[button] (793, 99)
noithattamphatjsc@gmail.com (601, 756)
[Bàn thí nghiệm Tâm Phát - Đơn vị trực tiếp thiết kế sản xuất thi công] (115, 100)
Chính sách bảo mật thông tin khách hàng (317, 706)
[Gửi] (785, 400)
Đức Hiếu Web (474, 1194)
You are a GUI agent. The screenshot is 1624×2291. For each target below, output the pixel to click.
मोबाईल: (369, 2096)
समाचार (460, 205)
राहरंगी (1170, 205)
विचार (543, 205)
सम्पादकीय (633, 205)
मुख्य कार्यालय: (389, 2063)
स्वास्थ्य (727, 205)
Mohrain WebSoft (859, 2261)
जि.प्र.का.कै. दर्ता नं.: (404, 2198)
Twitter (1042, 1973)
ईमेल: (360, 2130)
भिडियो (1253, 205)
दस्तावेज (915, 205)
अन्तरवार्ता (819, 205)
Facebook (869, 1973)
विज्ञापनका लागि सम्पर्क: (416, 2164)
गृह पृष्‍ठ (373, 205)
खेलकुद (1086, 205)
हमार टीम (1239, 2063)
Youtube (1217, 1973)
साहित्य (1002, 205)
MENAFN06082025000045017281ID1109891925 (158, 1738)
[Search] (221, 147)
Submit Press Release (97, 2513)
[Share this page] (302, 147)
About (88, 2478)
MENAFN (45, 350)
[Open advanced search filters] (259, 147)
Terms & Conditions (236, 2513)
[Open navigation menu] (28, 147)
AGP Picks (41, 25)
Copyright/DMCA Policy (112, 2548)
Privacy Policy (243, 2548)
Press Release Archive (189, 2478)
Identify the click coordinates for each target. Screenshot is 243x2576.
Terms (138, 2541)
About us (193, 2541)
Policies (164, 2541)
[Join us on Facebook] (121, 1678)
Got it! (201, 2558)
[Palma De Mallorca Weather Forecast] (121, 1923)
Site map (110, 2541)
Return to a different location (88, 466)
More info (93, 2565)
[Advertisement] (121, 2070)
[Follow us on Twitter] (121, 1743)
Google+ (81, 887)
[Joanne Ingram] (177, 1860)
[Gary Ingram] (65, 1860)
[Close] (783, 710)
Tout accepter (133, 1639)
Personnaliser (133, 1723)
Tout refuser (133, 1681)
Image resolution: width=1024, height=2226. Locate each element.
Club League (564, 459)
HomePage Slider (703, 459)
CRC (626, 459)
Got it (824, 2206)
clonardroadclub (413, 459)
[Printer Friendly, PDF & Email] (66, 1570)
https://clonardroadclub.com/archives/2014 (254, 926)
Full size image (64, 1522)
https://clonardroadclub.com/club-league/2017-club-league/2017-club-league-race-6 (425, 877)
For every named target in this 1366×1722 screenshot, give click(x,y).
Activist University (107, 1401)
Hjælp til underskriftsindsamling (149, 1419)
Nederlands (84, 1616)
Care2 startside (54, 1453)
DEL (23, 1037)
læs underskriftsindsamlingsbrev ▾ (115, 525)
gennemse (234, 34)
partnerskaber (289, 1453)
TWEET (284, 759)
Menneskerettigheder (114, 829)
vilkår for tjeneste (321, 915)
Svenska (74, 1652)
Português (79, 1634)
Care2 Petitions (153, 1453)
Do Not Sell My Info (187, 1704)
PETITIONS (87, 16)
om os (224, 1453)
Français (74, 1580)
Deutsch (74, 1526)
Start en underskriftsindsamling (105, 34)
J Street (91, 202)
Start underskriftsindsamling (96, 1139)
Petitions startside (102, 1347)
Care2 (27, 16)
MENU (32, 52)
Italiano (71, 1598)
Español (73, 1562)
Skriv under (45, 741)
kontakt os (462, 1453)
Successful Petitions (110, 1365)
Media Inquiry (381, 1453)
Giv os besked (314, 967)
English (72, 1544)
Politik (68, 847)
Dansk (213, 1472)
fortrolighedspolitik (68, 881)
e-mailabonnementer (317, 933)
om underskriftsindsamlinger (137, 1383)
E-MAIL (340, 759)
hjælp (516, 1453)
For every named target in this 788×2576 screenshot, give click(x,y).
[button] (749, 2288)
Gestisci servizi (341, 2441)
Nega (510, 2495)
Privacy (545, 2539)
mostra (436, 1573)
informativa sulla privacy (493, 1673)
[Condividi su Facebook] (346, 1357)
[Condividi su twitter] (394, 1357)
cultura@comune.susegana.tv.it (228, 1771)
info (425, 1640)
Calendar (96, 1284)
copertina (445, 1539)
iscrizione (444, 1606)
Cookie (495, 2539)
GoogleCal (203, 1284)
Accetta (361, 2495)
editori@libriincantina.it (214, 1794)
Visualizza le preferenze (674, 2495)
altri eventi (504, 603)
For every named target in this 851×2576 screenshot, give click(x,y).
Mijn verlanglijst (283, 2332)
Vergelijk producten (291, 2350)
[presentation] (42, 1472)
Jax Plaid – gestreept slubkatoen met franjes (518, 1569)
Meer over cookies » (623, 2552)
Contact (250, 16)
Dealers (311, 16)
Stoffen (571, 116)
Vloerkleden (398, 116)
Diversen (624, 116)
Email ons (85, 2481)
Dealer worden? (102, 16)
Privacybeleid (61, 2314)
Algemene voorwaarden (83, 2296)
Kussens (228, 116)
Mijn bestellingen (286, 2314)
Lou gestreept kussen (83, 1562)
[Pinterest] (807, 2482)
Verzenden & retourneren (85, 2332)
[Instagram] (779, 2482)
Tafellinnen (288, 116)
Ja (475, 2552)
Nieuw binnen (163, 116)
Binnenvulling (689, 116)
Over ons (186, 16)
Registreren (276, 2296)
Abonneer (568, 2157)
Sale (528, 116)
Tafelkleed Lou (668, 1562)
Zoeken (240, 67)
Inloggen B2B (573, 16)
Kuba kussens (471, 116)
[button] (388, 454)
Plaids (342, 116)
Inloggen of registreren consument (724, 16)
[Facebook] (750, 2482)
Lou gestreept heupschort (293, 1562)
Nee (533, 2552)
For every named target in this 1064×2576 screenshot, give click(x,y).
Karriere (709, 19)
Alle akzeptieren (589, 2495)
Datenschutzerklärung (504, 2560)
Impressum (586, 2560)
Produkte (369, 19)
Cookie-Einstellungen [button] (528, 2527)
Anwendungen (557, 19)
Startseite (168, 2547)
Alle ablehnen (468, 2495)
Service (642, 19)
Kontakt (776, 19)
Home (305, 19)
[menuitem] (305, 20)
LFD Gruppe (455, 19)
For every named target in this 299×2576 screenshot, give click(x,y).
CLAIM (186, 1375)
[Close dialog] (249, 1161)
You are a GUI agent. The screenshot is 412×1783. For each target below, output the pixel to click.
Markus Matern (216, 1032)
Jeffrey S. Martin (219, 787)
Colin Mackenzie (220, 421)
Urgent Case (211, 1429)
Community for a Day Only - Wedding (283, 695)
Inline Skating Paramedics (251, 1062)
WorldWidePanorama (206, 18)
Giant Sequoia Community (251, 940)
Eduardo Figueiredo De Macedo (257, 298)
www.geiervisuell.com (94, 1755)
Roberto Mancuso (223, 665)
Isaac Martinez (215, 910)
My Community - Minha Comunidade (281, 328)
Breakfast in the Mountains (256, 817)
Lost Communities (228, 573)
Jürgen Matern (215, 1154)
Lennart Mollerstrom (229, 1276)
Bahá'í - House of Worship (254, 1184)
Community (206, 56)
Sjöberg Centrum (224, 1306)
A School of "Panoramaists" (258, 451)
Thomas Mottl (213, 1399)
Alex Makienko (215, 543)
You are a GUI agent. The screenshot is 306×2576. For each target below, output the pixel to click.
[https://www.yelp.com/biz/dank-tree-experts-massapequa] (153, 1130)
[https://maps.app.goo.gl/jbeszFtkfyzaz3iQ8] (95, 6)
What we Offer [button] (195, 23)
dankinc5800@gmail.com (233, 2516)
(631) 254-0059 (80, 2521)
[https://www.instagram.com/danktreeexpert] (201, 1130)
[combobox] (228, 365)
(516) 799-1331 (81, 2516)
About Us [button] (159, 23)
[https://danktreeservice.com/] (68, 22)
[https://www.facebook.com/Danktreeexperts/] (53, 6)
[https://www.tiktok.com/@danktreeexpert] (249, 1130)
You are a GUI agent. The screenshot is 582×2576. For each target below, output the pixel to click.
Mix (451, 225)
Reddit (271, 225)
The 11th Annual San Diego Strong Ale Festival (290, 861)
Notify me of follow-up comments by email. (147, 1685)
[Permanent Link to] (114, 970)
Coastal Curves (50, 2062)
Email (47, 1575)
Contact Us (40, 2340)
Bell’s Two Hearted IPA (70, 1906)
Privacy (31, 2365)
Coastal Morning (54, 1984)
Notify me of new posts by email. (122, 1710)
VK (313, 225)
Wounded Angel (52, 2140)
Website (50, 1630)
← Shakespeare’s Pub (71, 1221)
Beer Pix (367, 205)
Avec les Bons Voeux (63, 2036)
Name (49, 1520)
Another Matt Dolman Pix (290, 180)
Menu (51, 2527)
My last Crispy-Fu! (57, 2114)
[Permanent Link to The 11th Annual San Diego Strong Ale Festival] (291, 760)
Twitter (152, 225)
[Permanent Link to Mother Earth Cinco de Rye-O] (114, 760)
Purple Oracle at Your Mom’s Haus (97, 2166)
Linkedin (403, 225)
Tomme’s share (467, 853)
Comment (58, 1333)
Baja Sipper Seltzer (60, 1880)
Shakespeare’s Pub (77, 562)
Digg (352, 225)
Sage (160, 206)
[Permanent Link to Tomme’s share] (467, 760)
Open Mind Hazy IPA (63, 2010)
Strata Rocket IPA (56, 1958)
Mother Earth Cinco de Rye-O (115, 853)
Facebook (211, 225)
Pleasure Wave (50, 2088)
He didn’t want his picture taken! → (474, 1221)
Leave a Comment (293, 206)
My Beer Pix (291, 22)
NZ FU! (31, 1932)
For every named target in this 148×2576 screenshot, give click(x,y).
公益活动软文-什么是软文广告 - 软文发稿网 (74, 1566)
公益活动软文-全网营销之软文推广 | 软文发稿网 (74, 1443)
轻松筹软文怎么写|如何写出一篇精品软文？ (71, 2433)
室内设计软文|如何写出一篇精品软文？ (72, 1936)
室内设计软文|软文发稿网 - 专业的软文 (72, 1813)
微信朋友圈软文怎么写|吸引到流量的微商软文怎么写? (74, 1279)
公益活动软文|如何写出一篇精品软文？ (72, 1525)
·····
**ASSIGNMENT:** When the word "gestreept" occurs in a line above, list that line.

**TASK OUTPUT:**
Jax Plaid – gestreept slubkatoen met franjes (518, 1569)
Lou gestreept kussen (83, 1562)
Lou gestreept heupschort (293, 1562)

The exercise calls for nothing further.